The approach followed included four preprocessing steps. First outliers were removed using a method developed from the main ideas of the k‑Nearest Neighbours CP. This method evaluates how well each example fits in with all the other examples in the dataset and removes the ones that do not seem to belong to the dataset as well as the rest. The second preprocessing step aimed at reducing the class imbalance of the dataset. This was done by removing the examples of the majority class that were very different from those of the minority class. The third step again addressed the class imbalance problem by using the Synthetic Minority Over-sampling Technique (SMOTE) to generate more examples of the minority class. Finally, feature selection was performed by applying the ReliefF technique. The first two steps were implemented in Matlab, while for the last two the WEKA data mining toolkit was used.
Twelve different combinations of outlier elimination thresholds and number of top features selected were used in the preprocessing steps, thus generating twelve different datasets. These were then used to train various Mondrian CPs, based on k‑Nearest Neighbours, Naïve Bayes and Neural Networks; two of the Mondrian CPs were ensembles based on the aforementioned algorithms. The final classifications were then generated based on the p-values produced by all dataset-CP combinations for each class, following a voting scheme. All Mondrian CPs and the scheme for combining their outputs to produce the final classifications were implemented in Matlab.
– Harris Papadopoulos

- RECORDED INFORMATION -
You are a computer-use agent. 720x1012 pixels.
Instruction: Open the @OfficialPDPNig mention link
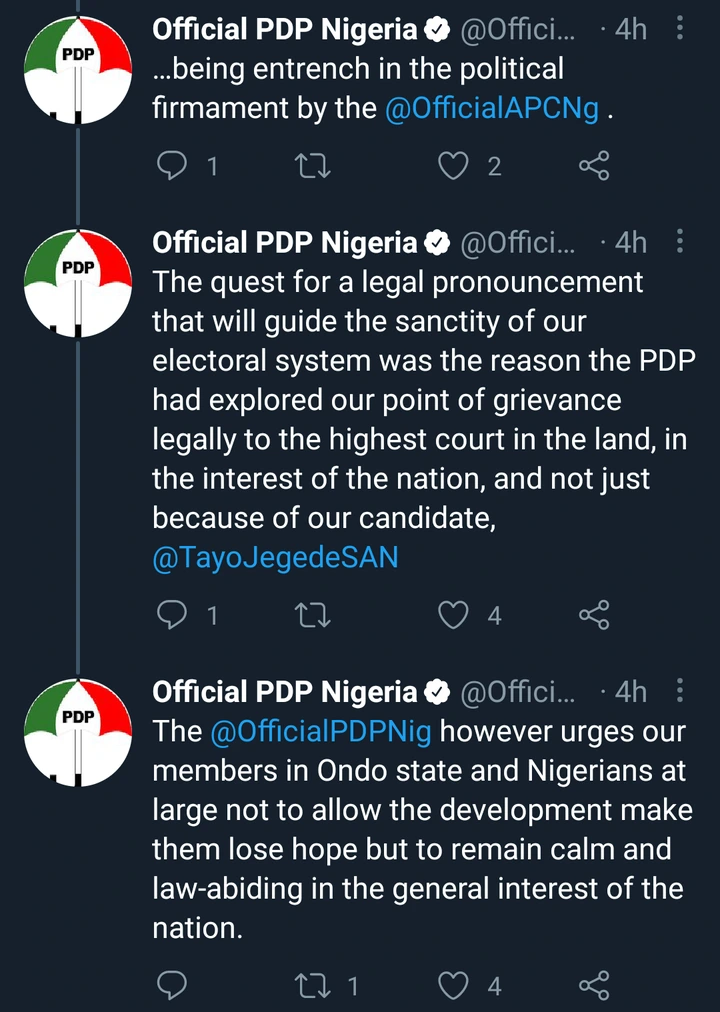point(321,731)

---

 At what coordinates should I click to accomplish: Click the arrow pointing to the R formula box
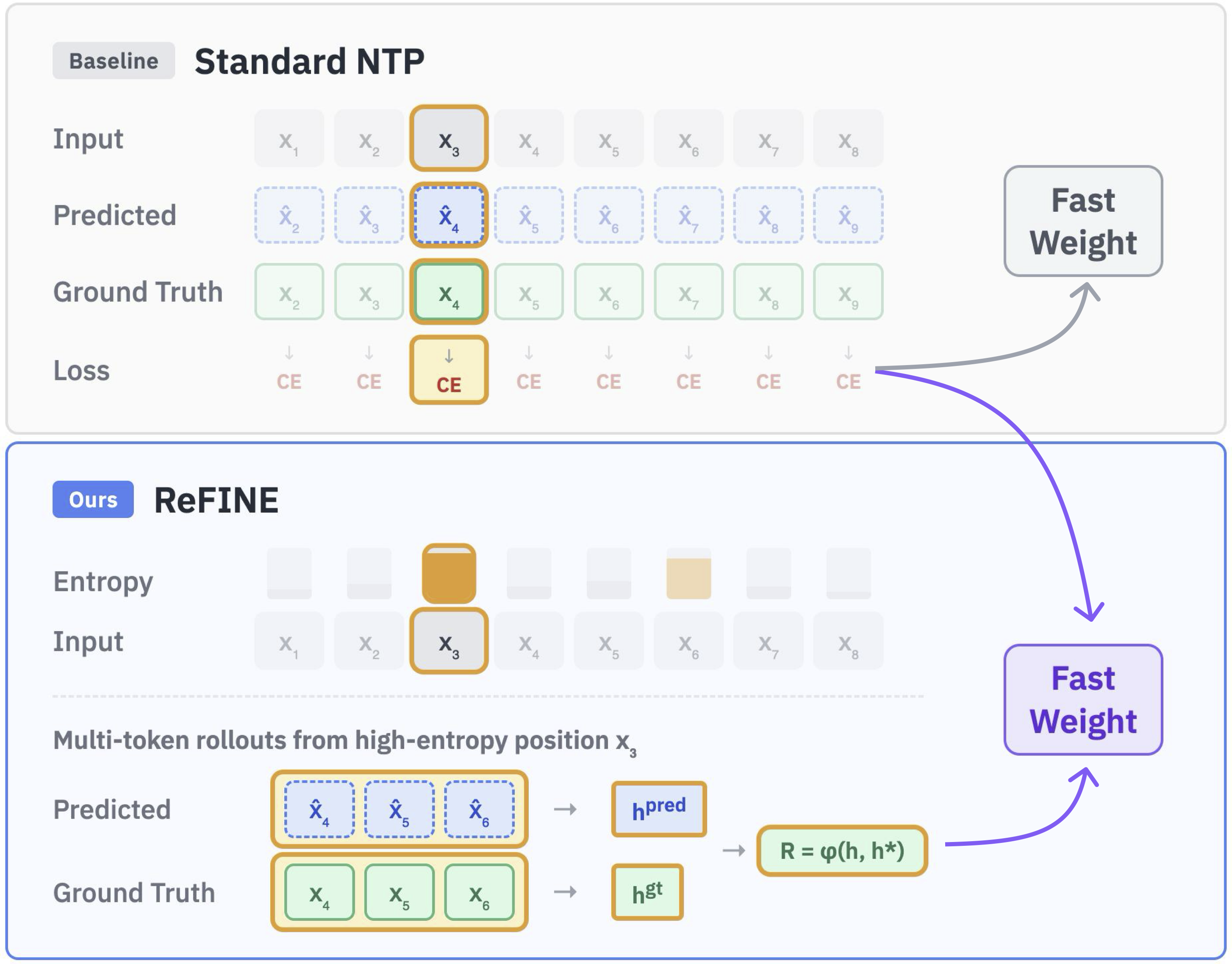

- WHAT THIS TASK INVOLVES -
Decide whether each statement below agrees with the passage on the preprocessing approach, answering yes or no and quoting the words from the passage that settle it. 1. Outlier removal was carried out with the WEKA toolkit. 2. SMOTE was used to create additional examples of the minority class. 3. The preprocessing produced twelve different datasets. The lines above aren't needed here.

- THE REPLY -
1. No: "The first two steps were implemented in Matlab"
2. Yes: "using the Synthetic Minority Over-sampling Technique (SMOTE) to generate more examples of the minority class"
3. Yes: "thus generating twelve different datasets"